What to work on: Search the listing below for the word "field" and return each line that contains it.

Input material:
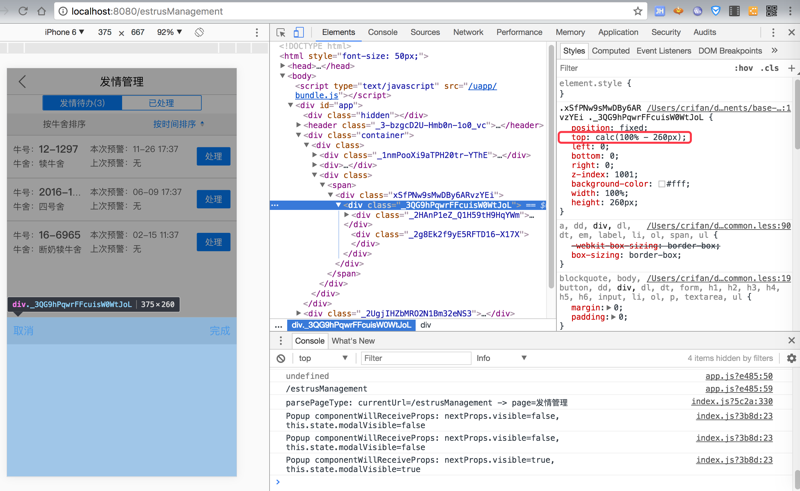
Task: Click the rotate screen icon in device bar
Action: coord(200,32)
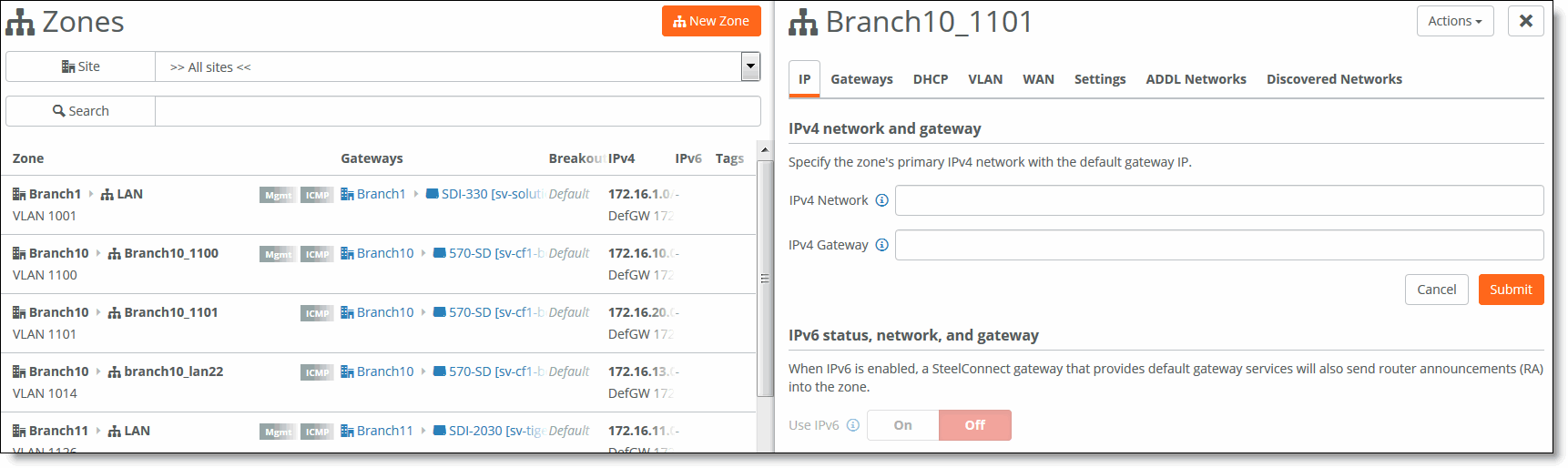Viewport: 1568px width, 468px height.
Task: Click the Mgmt badge on Branch1 LAN row
Action: pos(278,195)
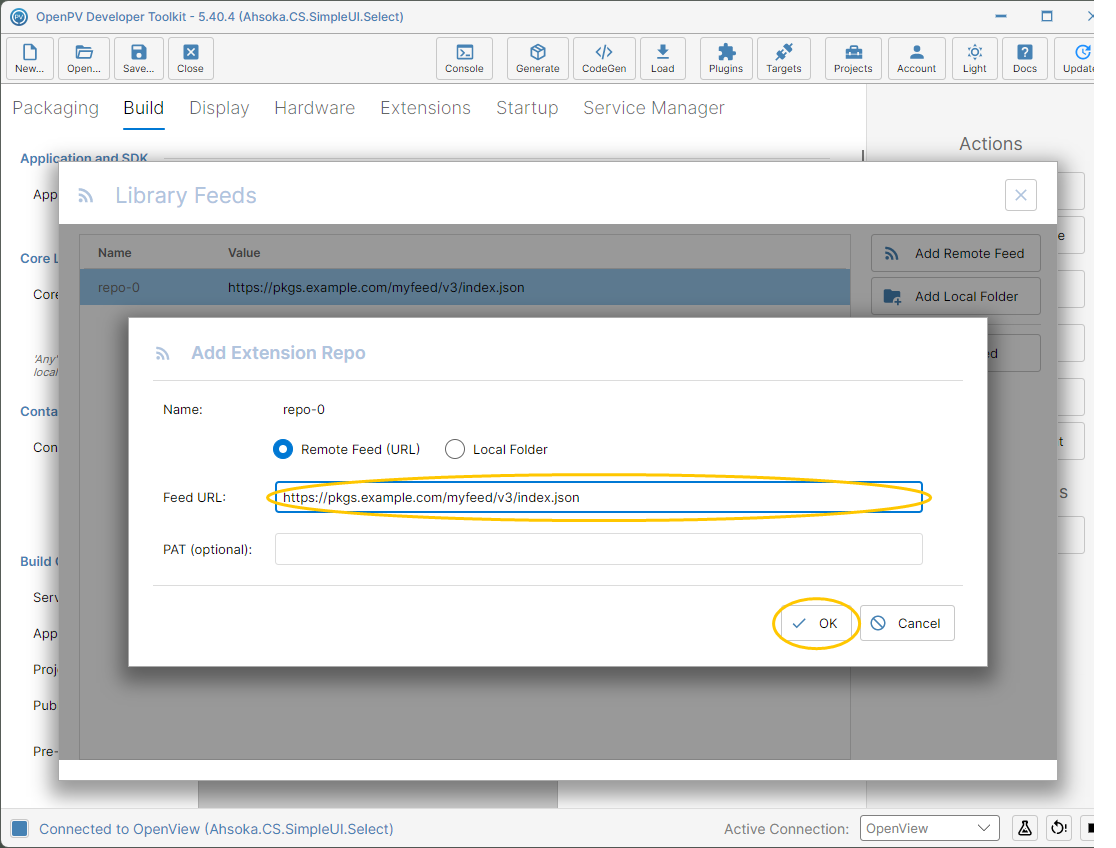Confirm the repo with the OK button

816,623
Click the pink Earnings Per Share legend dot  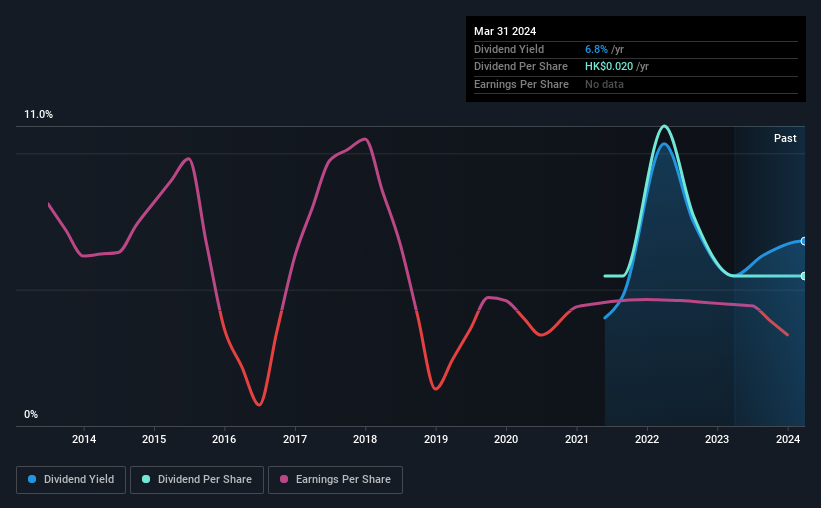(284, 480)
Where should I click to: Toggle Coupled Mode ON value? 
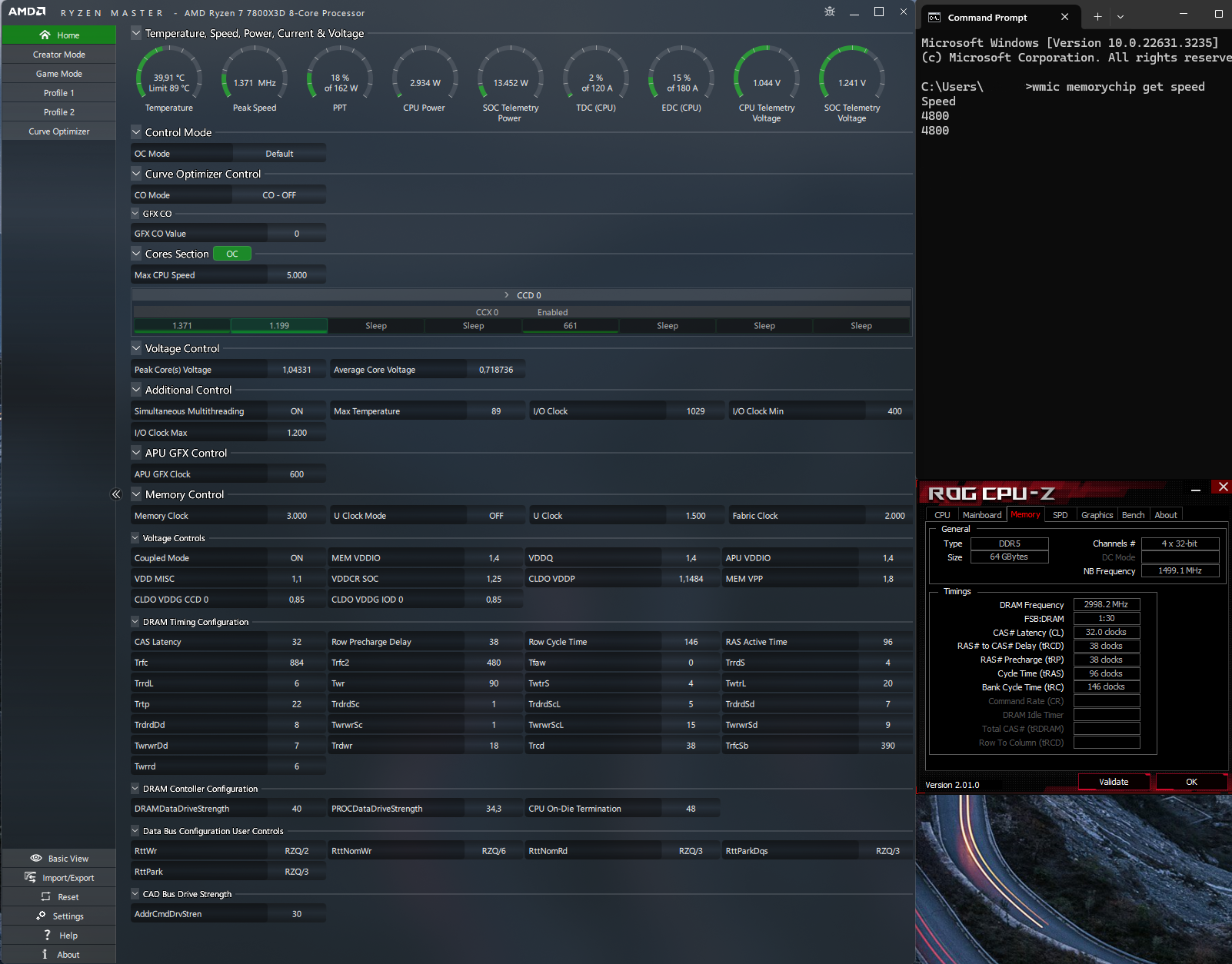pos(296,558)
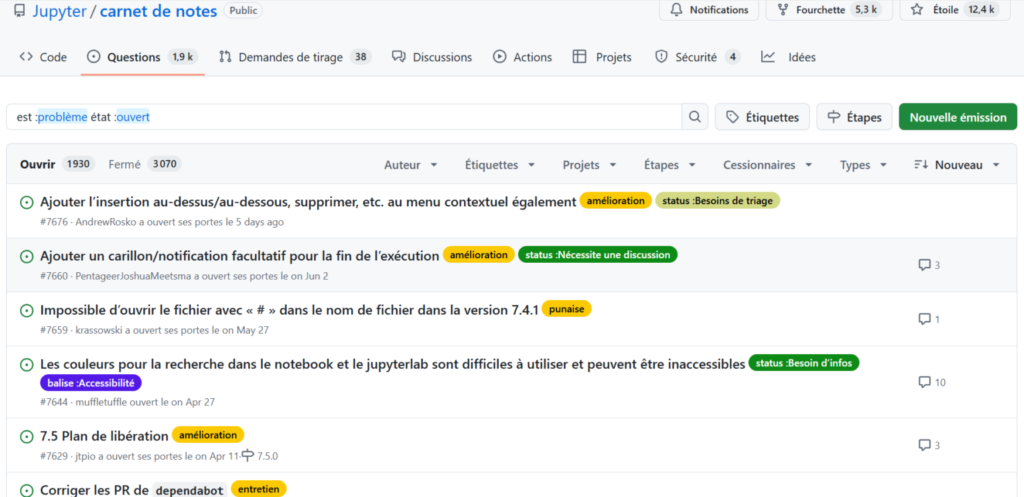Click the milestone icon labeled 7.5.0

(248, 455)
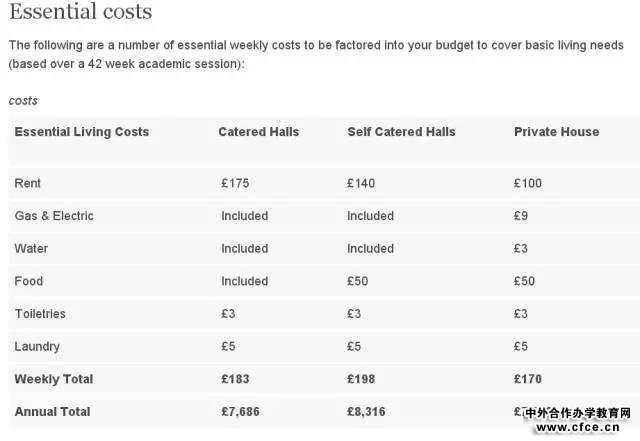Viewport: 640px width, 441px height.
Task: Click the Food row label
Action: (x=29, y=281)
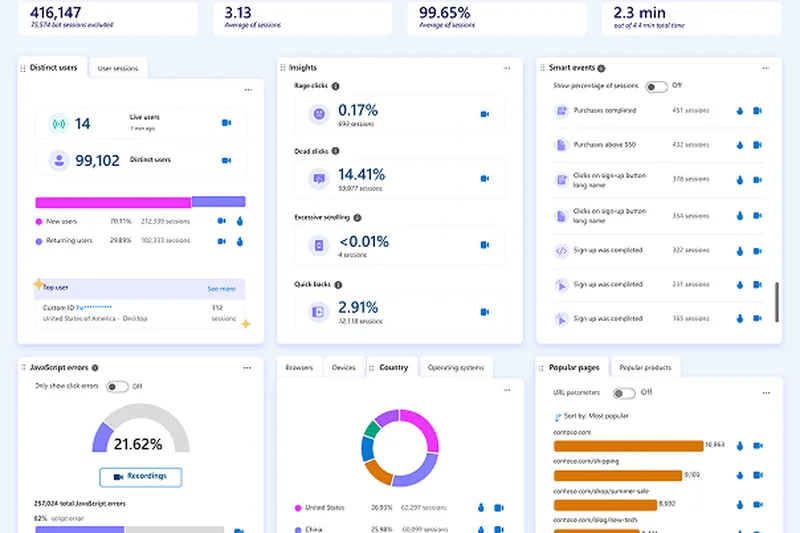
Task: Open more options menu in Distinct users card
Action: 247,89
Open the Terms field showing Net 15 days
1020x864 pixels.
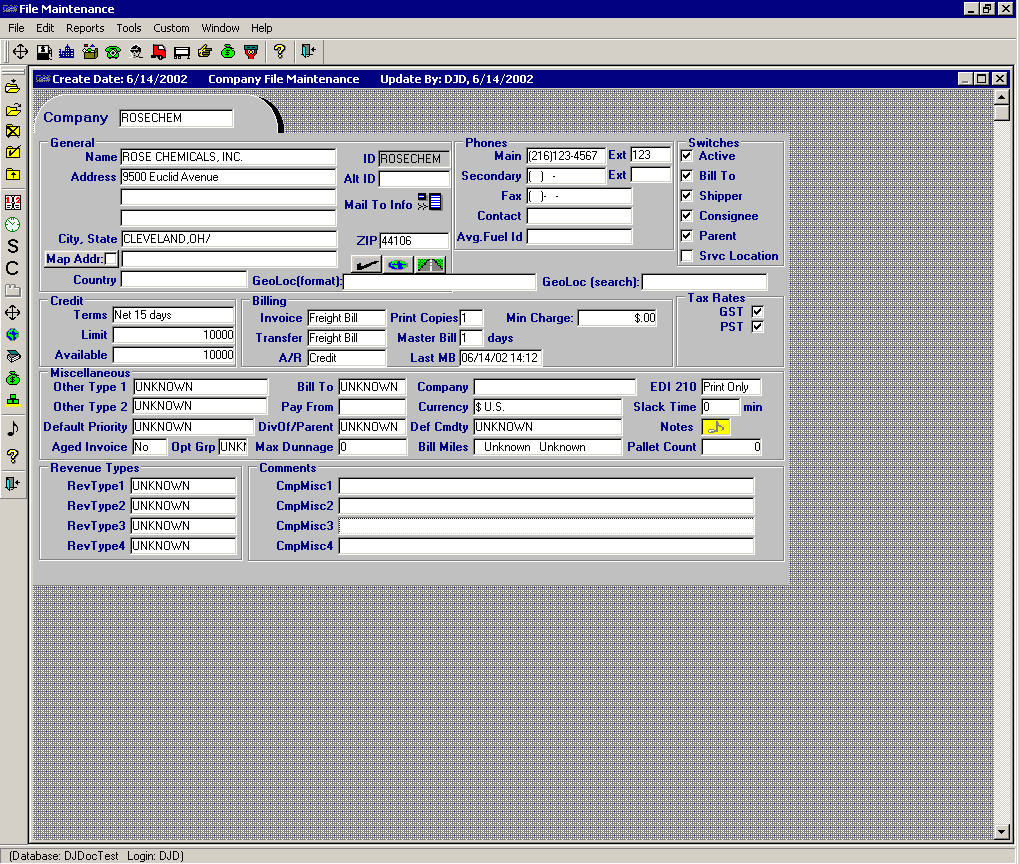pyautogui.click(x=173, y=316)
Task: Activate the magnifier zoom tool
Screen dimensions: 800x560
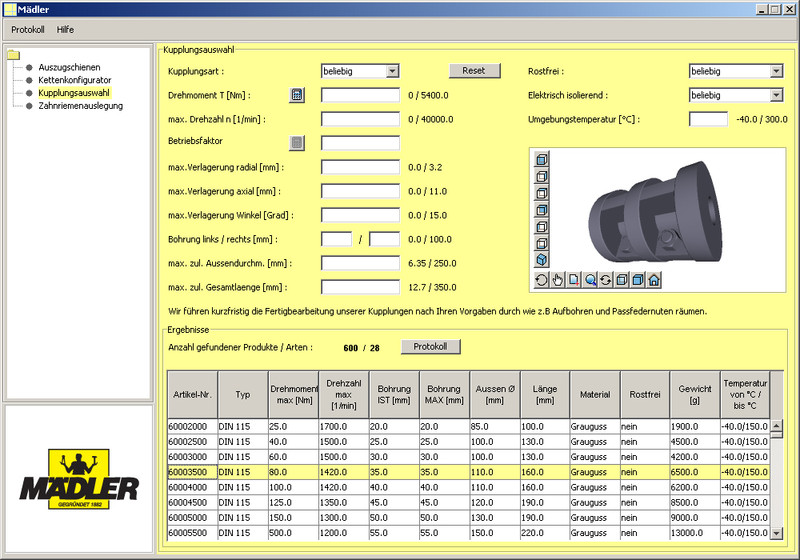Action: click(x=590, y=280)
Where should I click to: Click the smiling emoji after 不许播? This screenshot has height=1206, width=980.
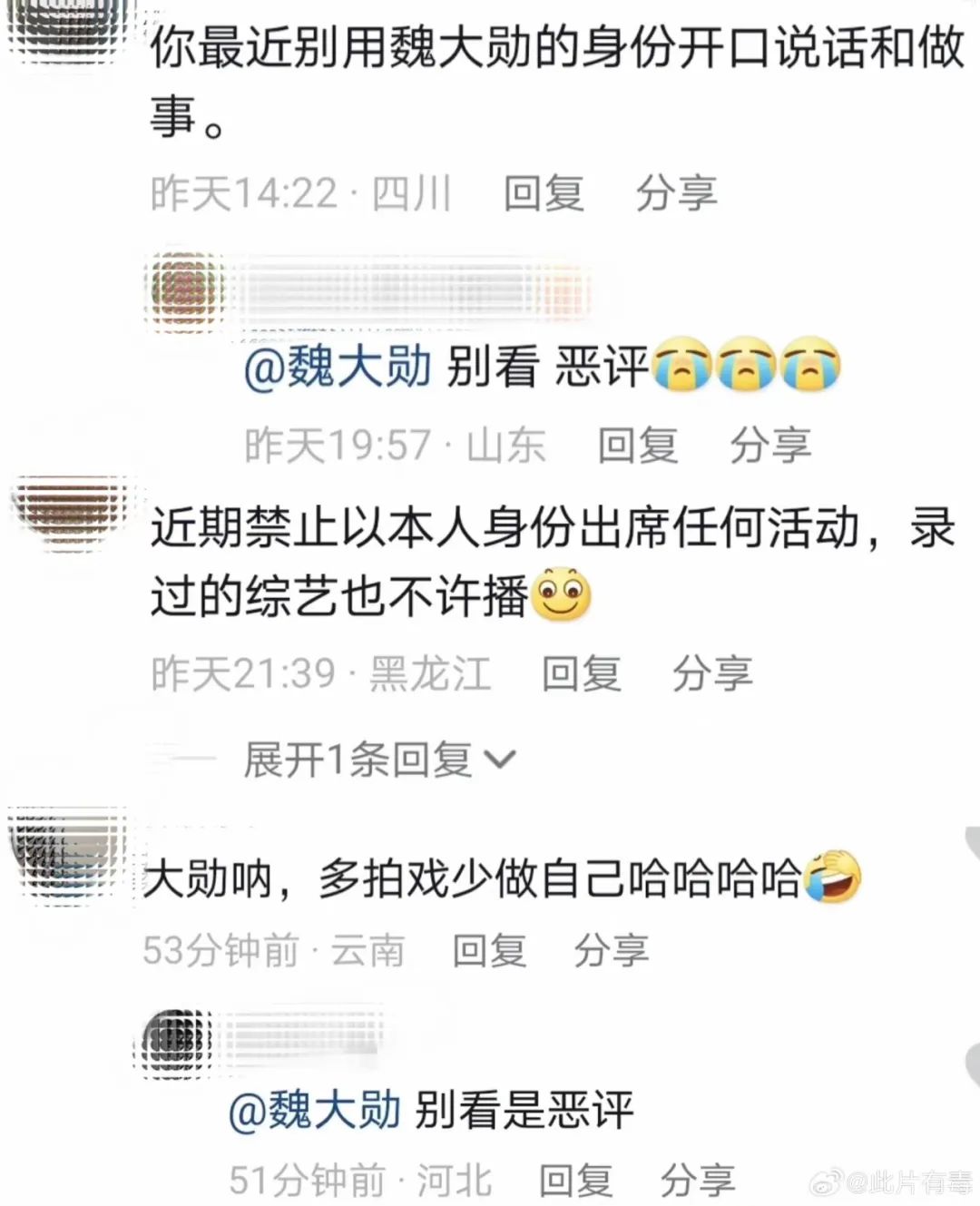[561, 596]
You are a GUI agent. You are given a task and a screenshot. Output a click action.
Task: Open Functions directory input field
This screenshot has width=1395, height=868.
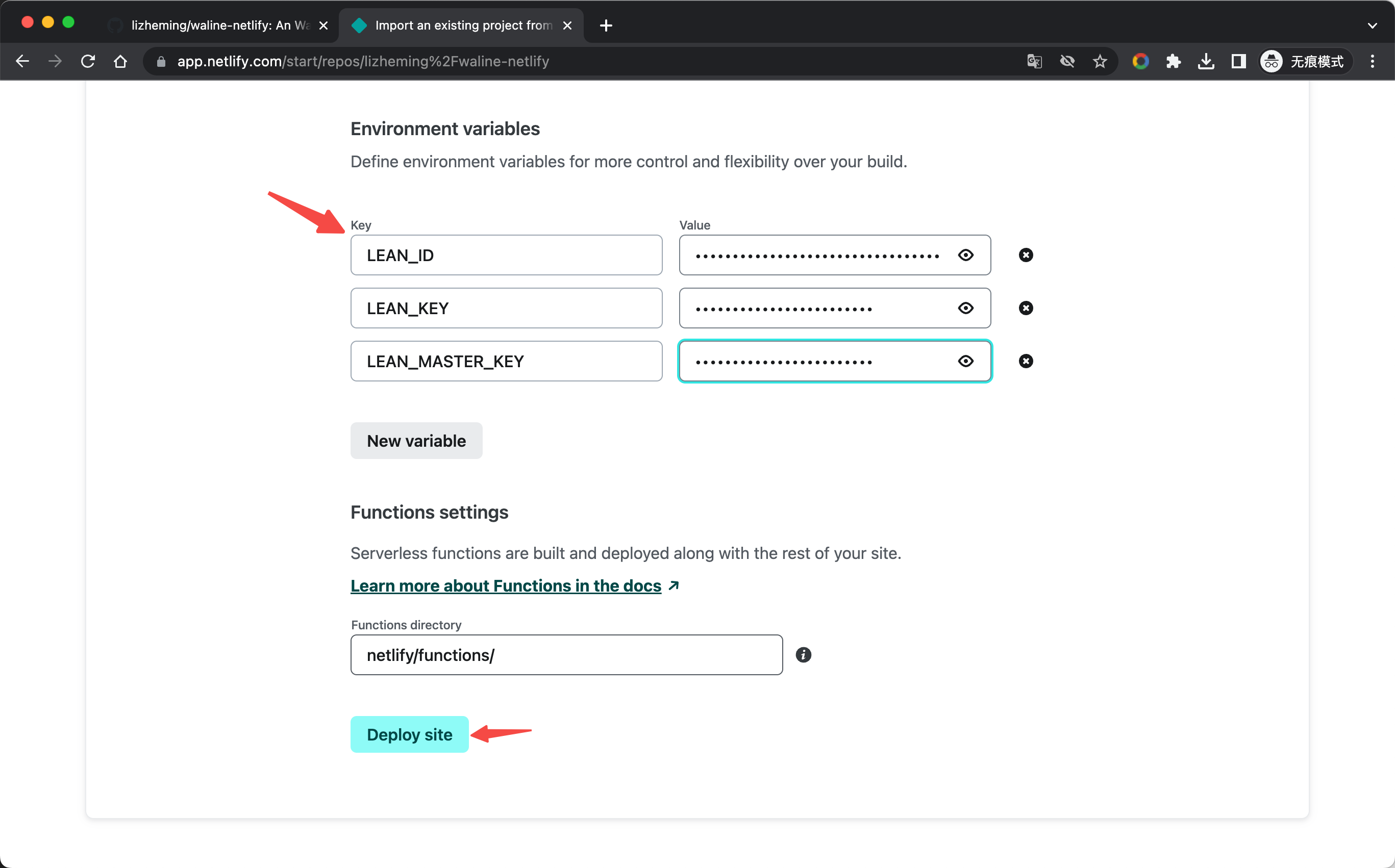[x=566, y=655]
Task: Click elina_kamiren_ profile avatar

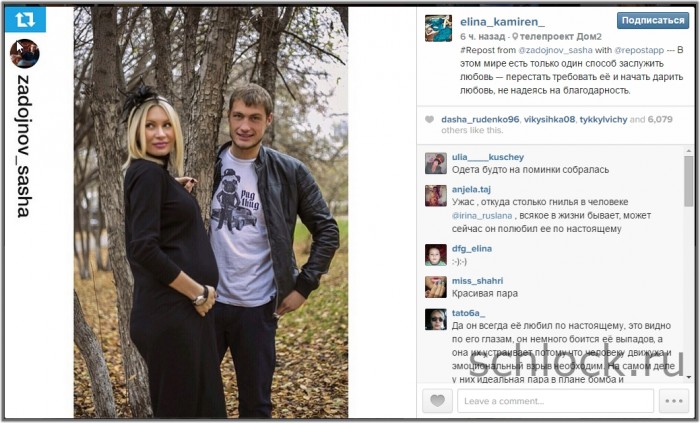Action: click(x=438, y=28)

Response below:
Open the Terms field showing Net 15 days
Task: Open Functions directory input field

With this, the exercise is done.